What is the role of high-stakes testing in school improvement?
Testing has been part and parcel of school reform policy for over a decade. Nearly every state has its own approach to standards-based reform, but they share three key components:
- high standards for what all students should know and do;
- tests aligned to the standards to gauge student progress; and
- accountability for schools based on the results.
While the particulars vary from state to state, the goal is the same: to make sure our schools are providing all students with the education they need to lead meaningful, productive lives in the new century.
Each state, with the exception of Iowa, has developed a set of standards that defines this education for its students. States administer tests as a check on the academic program in order to assure the public that schools are meeting their obligation to teach the state standards. Teachers’ grades are valuable indicators for students and their parents, but what grades mean can vary a lot from school to school and even from classroom to classroom. Research has shown, for example, that student performance earning an “A” in high-poverty schools would be given a “C-” or “D” in low-poverty schools. Standardized state tests, therefore, provide a valid, external measure that can be compared across schools and districts.
High stakes is a relative term because some states established higher stakes than others. Consequences for schools or districts range from public reporting—with its attendant possibility for public praise or censure—to financial rewards for good performance, to a complete state takeover for persistent bad performance. NCLB has extended federal accountability measures based on test scores to all schools and districts that accept Title I dollars, which are intended to supplement the educational program for students from low-income families.

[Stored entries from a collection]
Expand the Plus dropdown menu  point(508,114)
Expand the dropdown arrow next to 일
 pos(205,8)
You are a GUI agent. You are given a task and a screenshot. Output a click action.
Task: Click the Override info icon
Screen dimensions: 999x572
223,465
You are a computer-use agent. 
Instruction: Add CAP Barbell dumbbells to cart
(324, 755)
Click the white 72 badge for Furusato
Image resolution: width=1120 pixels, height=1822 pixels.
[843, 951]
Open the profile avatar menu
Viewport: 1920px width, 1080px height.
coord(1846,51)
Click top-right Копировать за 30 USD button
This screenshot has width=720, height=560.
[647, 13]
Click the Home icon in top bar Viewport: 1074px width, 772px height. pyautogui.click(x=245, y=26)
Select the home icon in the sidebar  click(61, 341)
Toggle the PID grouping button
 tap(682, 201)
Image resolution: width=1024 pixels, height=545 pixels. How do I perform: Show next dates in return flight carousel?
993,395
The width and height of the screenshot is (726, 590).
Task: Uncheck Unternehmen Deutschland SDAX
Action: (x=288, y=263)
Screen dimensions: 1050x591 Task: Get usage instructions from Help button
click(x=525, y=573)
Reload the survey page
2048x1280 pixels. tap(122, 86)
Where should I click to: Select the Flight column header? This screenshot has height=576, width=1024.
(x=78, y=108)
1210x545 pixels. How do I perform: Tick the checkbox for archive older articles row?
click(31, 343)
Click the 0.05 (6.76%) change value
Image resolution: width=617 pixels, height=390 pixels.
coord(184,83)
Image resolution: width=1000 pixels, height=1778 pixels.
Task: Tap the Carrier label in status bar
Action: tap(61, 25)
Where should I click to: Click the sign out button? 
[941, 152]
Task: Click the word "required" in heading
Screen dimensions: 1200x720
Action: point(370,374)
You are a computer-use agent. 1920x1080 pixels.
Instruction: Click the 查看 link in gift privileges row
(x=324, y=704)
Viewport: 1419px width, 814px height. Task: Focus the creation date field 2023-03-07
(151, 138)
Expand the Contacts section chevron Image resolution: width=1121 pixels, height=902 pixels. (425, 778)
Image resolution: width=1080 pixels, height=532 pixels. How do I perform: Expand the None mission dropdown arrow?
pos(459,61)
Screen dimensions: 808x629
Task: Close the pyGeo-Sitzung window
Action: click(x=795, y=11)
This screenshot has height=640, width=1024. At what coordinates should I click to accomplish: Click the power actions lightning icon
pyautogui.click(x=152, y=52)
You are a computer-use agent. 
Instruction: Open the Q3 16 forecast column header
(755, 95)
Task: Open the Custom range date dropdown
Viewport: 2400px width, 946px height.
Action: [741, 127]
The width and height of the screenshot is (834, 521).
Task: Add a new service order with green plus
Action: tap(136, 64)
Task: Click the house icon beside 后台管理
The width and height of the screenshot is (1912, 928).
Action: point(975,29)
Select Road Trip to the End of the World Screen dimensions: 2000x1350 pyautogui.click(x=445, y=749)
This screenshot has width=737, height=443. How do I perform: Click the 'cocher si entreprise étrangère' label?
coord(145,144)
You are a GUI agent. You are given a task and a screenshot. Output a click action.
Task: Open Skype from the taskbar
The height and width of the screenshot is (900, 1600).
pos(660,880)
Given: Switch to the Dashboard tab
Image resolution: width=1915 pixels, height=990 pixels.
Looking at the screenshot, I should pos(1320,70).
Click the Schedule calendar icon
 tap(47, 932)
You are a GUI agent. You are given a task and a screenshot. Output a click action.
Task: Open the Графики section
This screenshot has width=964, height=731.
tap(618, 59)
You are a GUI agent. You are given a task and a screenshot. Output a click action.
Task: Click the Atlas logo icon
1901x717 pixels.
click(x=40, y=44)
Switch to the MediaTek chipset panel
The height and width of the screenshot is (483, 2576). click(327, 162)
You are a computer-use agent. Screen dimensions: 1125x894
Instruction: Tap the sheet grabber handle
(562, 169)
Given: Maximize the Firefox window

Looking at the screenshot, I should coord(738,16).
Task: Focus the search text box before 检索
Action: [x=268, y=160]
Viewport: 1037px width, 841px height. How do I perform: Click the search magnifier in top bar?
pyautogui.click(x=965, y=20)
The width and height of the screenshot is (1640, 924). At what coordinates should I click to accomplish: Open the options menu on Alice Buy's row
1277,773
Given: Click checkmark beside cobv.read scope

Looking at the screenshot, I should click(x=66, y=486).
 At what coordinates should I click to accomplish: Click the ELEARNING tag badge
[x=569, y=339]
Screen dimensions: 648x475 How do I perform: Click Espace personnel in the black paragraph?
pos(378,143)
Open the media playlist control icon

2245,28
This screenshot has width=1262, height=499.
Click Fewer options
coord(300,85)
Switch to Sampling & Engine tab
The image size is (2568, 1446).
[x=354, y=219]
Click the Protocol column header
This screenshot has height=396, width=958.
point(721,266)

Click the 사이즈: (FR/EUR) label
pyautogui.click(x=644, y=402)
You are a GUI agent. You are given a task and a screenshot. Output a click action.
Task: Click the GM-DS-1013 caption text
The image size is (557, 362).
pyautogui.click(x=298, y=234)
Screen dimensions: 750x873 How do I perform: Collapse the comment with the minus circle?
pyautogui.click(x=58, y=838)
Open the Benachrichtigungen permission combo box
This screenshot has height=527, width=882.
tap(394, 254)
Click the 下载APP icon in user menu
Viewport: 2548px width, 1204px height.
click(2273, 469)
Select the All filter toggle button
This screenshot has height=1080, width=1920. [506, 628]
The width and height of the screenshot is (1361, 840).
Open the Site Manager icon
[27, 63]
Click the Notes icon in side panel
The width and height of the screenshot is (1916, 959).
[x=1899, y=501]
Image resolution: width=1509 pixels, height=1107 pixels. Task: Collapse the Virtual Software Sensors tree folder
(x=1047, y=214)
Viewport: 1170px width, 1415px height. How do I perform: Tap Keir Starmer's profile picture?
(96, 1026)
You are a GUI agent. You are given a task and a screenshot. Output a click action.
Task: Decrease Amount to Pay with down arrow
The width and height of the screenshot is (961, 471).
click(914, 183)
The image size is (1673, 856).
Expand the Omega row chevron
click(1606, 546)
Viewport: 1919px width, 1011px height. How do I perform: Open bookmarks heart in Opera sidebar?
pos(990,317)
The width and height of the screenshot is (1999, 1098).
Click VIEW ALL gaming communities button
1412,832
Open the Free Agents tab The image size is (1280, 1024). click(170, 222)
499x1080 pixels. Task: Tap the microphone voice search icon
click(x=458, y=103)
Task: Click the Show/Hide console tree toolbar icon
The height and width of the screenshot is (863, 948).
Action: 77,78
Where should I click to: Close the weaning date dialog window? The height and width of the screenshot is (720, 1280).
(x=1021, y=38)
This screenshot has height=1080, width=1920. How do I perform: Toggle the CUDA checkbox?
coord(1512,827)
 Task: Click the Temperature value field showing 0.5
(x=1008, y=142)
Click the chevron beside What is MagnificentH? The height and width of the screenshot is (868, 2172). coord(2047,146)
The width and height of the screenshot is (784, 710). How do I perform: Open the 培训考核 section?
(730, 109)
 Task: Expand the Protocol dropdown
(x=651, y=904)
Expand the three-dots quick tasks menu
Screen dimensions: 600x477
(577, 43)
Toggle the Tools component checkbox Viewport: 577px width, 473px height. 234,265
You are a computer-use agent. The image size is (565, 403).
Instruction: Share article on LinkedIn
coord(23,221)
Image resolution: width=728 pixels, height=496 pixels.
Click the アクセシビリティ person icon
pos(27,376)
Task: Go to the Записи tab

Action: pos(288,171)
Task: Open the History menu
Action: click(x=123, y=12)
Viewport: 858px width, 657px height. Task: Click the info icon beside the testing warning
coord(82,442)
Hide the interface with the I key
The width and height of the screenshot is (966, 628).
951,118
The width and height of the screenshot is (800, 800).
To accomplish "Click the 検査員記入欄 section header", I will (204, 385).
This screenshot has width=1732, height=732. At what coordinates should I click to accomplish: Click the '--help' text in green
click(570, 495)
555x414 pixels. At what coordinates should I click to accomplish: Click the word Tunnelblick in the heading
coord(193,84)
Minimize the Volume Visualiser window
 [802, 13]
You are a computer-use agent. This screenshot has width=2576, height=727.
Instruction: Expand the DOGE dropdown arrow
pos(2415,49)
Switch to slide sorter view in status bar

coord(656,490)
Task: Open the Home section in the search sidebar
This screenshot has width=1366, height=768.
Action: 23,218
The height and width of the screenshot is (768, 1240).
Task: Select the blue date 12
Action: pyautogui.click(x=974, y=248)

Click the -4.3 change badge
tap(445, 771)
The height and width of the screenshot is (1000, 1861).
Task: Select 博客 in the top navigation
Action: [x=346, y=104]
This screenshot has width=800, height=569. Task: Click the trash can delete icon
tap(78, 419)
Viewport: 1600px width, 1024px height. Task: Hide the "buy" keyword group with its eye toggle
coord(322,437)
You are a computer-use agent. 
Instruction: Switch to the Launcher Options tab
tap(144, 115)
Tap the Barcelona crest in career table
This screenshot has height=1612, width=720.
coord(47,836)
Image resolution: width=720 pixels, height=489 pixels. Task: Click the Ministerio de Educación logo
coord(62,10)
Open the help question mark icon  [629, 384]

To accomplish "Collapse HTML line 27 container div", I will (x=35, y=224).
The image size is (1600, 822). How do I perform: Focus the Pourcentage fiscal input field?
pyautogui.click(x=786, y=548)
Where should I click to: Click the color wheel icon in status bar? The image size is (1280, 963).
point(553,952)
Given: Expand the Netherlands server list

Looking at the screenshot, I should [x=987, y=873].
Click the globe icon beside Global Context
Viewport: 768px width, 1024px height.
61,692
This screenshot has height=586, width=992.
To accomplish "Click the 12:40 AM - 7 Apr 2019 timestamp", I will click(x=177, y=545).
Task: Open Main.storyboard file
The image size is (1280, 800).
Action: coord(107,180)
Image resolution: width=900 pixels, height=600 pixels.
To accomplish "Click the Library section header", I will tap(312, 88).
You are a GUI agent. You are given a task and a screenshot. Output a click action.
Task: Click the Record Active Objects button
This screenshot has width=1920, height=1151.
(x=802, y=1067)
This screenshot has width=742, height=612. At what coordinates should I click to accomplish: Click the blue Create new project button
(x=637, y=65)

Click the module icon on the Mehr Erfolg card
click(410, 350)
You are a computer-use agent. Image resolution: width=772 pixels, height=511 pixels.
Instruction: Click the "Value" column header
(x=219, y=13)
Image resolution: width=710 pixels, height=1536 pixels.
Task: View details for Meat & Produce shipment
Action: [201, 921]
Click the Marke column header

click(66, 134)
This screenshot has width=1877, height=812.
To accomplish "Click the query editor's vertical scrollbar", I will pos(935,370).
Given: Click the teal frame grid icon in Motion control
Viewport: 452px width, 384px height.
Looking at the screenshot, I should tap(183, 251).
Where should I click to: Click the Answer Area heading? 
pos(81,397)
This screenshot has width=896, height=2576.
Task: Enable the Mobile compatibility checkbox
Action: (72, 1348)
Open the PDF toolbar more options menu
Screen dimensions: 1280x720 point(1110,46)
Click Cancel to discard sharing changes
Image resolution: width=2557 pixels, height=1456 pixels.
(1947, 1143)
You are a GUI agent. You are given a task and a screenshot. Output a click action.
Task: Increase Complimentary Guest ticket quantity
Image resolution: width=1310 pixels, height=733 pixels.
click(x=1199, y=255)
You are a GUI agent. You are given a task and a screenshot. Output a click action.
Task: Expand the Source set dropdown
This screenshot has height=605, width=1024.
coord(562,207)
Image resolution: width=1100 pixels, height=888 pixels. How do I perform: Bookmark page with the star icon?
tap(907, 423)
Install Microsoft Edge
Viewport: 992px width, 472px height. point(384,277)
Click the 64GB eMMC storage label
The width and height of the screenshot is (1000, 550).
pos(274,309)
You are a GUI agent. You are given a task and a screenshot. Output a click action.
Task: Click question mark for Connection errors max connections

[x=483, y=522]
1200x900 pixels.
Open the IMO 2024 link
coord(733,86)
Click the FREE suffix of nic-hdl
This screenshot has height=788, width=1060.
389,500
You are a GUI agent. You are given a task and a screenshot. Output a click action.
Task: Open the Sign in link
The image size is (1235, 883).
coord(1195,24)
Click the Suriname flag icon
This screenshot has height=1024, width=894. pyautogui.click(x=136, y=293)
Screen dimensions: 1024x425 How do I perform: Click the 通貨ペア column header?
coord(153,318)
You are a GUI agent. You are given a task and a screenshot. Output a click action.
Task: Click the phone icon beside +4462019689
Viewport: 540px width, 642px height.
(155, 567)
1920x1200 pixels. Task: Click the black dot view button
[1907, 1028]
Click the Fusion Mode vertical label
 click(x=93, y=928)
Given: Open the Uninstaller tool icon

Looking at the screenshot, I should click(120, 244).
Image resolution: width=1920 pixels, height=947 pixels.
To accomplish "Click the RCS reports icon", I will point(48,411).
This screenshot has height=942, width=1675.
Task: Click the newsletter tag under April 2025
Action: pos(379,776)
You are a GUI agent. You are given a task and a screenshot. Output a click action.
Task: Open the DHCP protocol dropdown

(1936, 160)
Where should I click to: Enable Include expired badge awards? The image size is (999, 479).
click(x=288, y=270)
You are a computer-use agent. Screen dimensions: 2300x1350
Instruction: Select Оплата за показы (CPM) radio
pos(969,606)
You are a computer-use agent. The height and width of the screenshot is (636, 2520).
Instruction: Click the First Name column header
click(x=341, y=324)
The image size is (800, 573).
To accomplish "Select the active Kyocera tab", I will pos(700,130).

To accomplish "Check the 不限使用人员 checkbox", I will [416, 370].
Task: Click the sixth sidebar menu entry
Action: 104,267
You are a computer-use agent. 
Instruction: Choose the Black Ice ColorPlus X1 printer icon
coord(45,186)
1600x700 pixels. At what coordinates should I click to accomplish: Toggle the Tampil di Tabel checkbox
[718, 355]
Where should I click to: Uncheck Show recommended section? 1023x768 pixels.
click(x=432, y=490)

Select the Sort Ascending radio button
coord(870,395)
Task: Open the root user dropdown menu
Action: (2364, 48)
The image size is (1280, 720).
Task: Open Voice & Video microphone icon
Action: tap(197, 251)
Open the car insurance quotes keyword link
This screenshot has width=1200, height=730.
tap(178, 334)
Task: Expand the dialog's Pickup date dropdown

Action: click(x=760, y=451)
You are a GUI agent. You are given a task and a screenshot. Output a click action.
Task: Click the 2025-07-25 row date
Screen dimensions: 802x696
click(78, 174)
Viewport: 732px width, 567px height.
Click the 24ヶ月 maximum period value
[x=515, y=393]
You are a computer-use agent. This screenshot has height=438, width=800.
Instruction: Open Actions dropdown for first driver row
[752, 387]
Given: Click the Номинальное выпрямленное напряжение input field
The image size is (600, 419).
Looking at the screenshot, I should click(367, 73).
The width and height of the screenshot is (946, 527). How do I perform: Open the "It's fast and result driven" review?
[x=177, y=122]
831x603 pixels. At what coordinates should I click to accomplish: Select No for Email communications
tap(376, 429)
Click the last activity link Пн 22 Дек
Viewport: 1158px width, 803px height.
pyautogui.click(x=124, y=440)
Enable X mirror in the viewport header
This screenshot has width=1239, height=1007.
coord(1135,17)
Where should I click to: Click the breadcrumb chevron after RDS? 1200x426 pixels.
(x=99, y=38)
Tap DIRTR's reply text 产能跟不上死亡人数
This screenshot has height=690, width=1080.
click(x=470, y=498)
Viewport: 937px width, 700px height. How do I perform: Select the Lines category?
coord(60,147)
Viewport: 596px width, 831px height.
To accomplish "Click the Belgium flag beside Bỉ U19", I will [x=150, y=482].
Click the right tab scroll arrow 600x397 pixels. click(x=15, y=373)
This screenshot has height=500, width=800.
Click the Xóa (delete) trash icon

## Given problem 1
Output, as a JSON list of strings with one string per line and blank lines omitted, the entries between the line containing "Where should I click to: Uncheck" and the line containing "tap(376, 429)", inclusive.
## Given problem 2
Write the next part of the text on high-stakes testing in school improvement.

## Task answer 1
[
  "Where should I click to: Uncheck Show recommended section? 1023x768 pixels.",
  "click(x=432, y=490)",
  "Select the Sort Ascending radio button",
  "coord(870,395)",
  "Task: Open the root user dropdown menu",
  "Action: (2364, 48)",
  "The image size is (1280, 720).",
  "Task: Open Voice & Video microphone icon",
  "Action: tap(197, 251)",
  "Open the car insurance quotes keyword link",
  "This screenshot has width=1200, height=730.",
  "tap(178, 334)",
  "Task: Expand the dialog's Pickup date dropdown",
  "Action: click(x=760, y=451)",
  "You are a GUI agent. You are given a task and a screenshot. Output a click action.",
  "Task: Click the 2025-07-25 row date",
  "Screen dimensions: 802x696",
  "click(78, 174)",
  "Viewport: 732px width, 567px height.",
  "Click the 24ヶ月 maximum period value",
  "[x=515, y=393]",
  "You are a computer-use agent. This screenshot has height=438, width=800.",
  "Instruction: Open Actions dropdown for first driver row",
  "[752, 387]",
  "Given: Click the Номинальное выпрямленное напряжение input field",
  "The image size is (600, 419).",
  "Looking at the screenshot, I should click(367, 73).",
  "The width and height of the screenshot is (946, 527). How do I perform: Open the \"It's fast and result driven\" review?",
  "[x=177, y=122]",
  "831x603 pixels. At what coordinates should I click to accomplish: Select No for Email communications",
  "tap(376, 429)"
]

## Task answer 2
Standards-based reform, including testing for results, enjoys widespread support as a school improvement strategy among policymakers, educators, and the general public. Even so, many observers express concern that an over-reliance on standardized tests will skew classroom instruction toward content and skills that can be most easily tested at the expense of critical thinking and creativity. Some critics further maintain that there is a limit to how much schools can compensate for distressed family circumstances, charging that the current high-stakes environment is unrealistic and unfair to schools.
Still, many others support high-stakes testing arguing that it casts a needed spotlight on the underachievement of many American students, in particular low-income and minority youth whose low achievement has previously been hidden behind school and district averages. Proponents point to the gains such students are showing on these tests as proof that the strategy is working to close achievement gaps. They maintain that anything less than a system that enforces high standards for all is unfair to students.
It’s important for school districts and their communities to be aware of both the promise and the pitfalls of high-stakes testing. Even though districts are bound to state and NCLB requirements, they still have some latitude in determining how to best prepare their students. This will include passing the state test, of course, because the results tell the community whether their children are able to compete with their peers across the state. But in the end, their success will not be defined by the test alone but by other attributes the community and the outside world value as well.
For more information, see What is standards-based reform? and A guide to the No Child Left Behind (NCLB) Act.
What are standardized tests?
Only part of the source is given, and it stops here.